Keystone Enclave is an open-source framework for building and running trusted execution environments (TEEs) based on RISC‑V hardware, providing a customizable enclave runtime and security architecture for confidential computing (confidential computing framework).

  • Framework for RISC‑V trusted execution environments and enclaves (confidential computing / hardware security)
  • Customizable enclave runtime and security monitor supporting modular TEEs (runtime / systems software)
  • Hardware–software co-design for isolating sensitive workloads on RISC‑V platforms (platform security)
  • Support for running unmodified Linux applications inside enclaves via compatible runtimes (application security / workload isolation)
  • Reference implementations, SDKs, and documentation for building enclave-enabled systems and applications (developer tooling)

More About Keystone Enclave

Keystone Enclave is an open-source confidential computing framework focused on RISC‑V trusted execution environments (TEEs), designed to enable isolated enclaves that protect code and data from higher-privileged software such as operating systems and hypervisors. It targets use cases where workloads require hardware-backed isolation, including secure data processing, multi-tenant cloud executions, and protection of cryptographic material on general-purpose RISC‑V platforms.

The project provides a modular enclave runtime (runtime / operating environment) and a security monitor (platform security) that run alongside a host Operating System (OS) on RISC‑V hardware. The security monitor manages enclave lifecycle operations, such as creation, measurement, and teardown, and controls access to processor and memory resources. The enclave runtime offers execution support and basic services to applications inside enclaves while maintaining isolation boundaries enforced by the underlying RISC‑V architecture and Keystone’s security model.

Keystone Enclave uses a hardware–software co-design approach (platform architecture), defining an enclave abstraction that can be tailored to different RISC‑V platforms and memory protection capabilities. It leverages RISC‑V privileged architecture features (processor architecture) to partition physical memory into secure and non-secure regions, enforce access control on page tables, and mediate transitions between enclave mode and host mode.

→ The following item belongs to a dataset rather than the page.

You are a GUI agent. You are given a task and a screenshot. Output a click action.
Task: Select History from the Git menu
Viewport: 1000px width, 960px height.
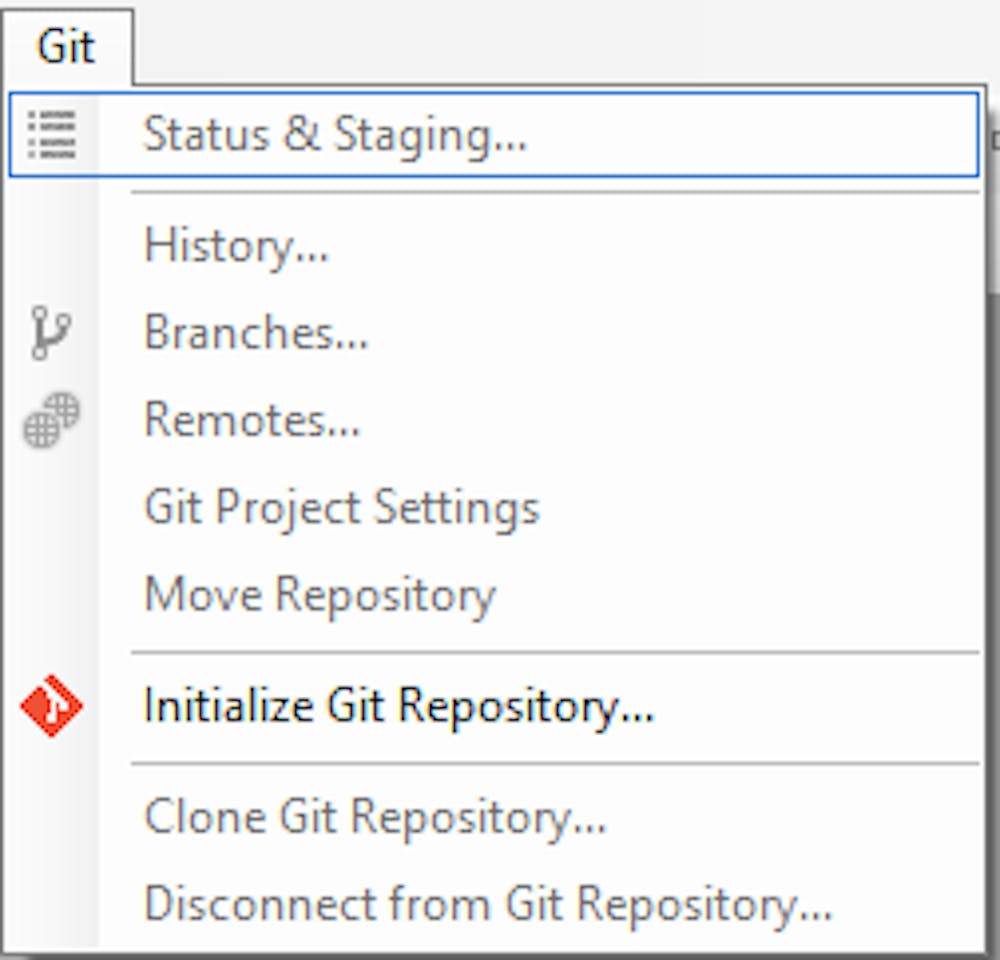pos(235,247)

The design aligns with confidential computing practices by focusing on measurement, attestation, and isolation of enclave code and data during execution.

The project includes reference implementations and example platforms (reference platform support) that demonstrate how to integrate the security monitor and enclave runtime with a RISC‑V system-on-chip, boot chain, and host OS. It also provides developer tooling and Software Development Kit (SDK) elements (developer tooling), such as interfaces for building enclave applications, adapting existing workloads, and conducting attestation flows where a remote party can verify enclave measurements before provisioning secrets. These components are intended to support research, prototyping, and deployment of enclave-based solutions on RISC‑V.

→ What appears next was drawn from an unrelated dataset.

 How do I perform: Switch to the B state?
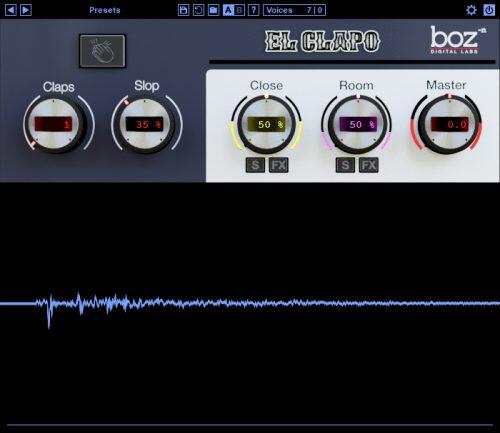click(239, 10)
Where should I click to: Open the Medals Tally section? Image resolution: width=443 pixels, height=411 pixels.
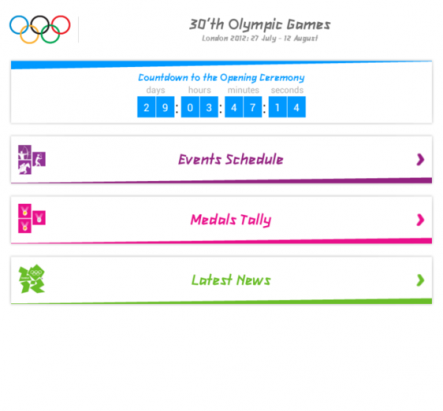point(221,220)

In enterprise and institutional environments, Keystone Enclave fits into the confidential computing category (confidential computing framework), relevant for secure multi-tenant infrastructure, data-in-use protection, and secure execution of privacy-sensitive workloads. Its RISC‑V focus positions it for use in custom silicon, data center accelerators, and edge devices where organizations require an open and inspectable TEE implementation. The project’s architecture and artifacts are used both as a reference design for hardware and platform vendors and as an execution environment for software teams that want to run Linux-compatible or bare-metal style applications within TEEs, while integrating with broader security controls such as attestation services, key management, and workload orchestration.